Part I – Rick talks about his new book entitled “Differentiation: from planning to practice grades 6-12”. He wrote this book because he felt there was a void in resources already in publication. He felt this book would pull things together for teachers. This book shows the classroom teacher step by step how to incorporate differentiated instruction into the classroom. He focuses on a twelve step process over and over again. The book shows a model lesson and what students actually do. The book is divided into three major sections. The first section focuses on the fourteen most frequently used low prep generic strategies. For example, flex grouping, tiering and exit cards. The second section focuses on how the mind learns. There are many books out there for the primary grades but his deals with the middle school and the high school student. In the third section his give the twelve most common scenarios in middle/high school and how to respond using D.I. For the secondary teacher it may be as simple as walking over to a desk and helping a student.
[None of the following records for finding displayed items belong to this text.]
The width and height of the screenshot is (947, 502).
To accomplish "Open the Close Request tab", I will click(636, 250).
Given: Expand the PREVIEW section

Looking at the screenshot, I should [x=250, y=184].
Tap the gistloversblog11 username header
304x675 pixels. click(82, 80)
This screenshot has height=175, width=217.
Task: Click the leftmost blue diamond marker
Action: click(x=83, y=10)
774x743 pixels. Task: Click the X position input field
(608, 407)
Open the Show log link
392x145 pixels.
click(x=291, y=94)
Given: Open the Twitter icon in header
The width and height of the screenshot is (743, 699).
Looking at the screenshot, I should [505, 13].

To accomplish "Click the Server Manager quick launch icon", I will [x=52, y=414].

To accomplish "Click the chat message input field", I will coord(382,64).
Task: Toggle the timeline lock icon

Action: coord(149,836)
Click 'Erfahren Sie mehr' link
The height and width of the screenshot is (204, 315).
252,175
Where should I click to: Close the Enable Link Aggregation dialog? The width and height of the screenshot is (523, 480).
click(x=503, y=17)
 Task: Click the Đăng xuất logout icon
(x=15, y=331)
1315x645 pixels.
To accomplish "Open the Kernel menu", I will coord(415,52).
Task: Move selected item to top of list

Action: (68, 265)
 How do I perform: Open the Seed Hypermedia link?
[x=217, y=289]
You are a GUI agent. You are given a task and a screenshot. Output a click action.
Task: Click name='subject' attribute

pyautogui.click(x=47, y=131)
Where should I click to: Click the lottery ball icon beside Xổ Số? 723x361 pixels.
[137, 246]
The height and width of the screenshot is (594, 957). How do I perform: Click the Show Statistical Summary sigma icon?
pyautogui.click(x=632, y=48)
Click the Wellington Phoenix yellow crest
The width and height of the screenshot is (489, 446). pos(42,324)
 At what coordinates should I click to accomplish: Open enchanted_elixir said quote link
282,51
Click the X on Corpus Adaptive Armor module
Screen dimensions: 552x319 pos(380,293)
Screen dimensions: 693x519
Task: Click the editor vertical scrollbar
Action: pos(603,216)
Part II – In this podcast Rick Wormeli explains how assessment is the first step to actually using differentiated instruction. As a teacher, your first obligation to your students is to gather information on them. This may include doing a pre-assessment on them. He then explains that this information is worth nothing unless we use it to analyze the data and adjust the instruction. A teacher maximizes their instruction by using this evaluation data. The hardest thing for teachers to get over is that it’s okay to adjust your lesson plan/instruction. An administrator should be able to ask “How did assessment inform one of your lessons this week” and the answer should roll off your tongue. A teacher has to begin by knowing their students – Multiple intelligences, learning styles and/or readiness levels. Start small – one idea a month. Give yourself at least 3 years to truly incorporate D.I.

Part III – What an administrator sees when they look in on a true D.I. classroom. D.I. is not a “dog and pony” show for a formal observation. 90% of D.I. is what’s done before or in the planning process. If a teacher is consistently using D.I. you should see three things. The students actively engaged, happy (safe & invited in class) and learning (hearing those “aha” moments). Teachers will need to explain “Fair is not always equal”. Use analogies for students. Teachers need to let their students know that they will do whatever it takes to help them learn.

My opinion: This was a fantastic podcast to listen too and very informative. I’m glad I waited until the third day to listen to it because I understood exactly what he was talking about. After listening to it I truly think this book would be a wonderful resource for any secondary teacher in the classroom.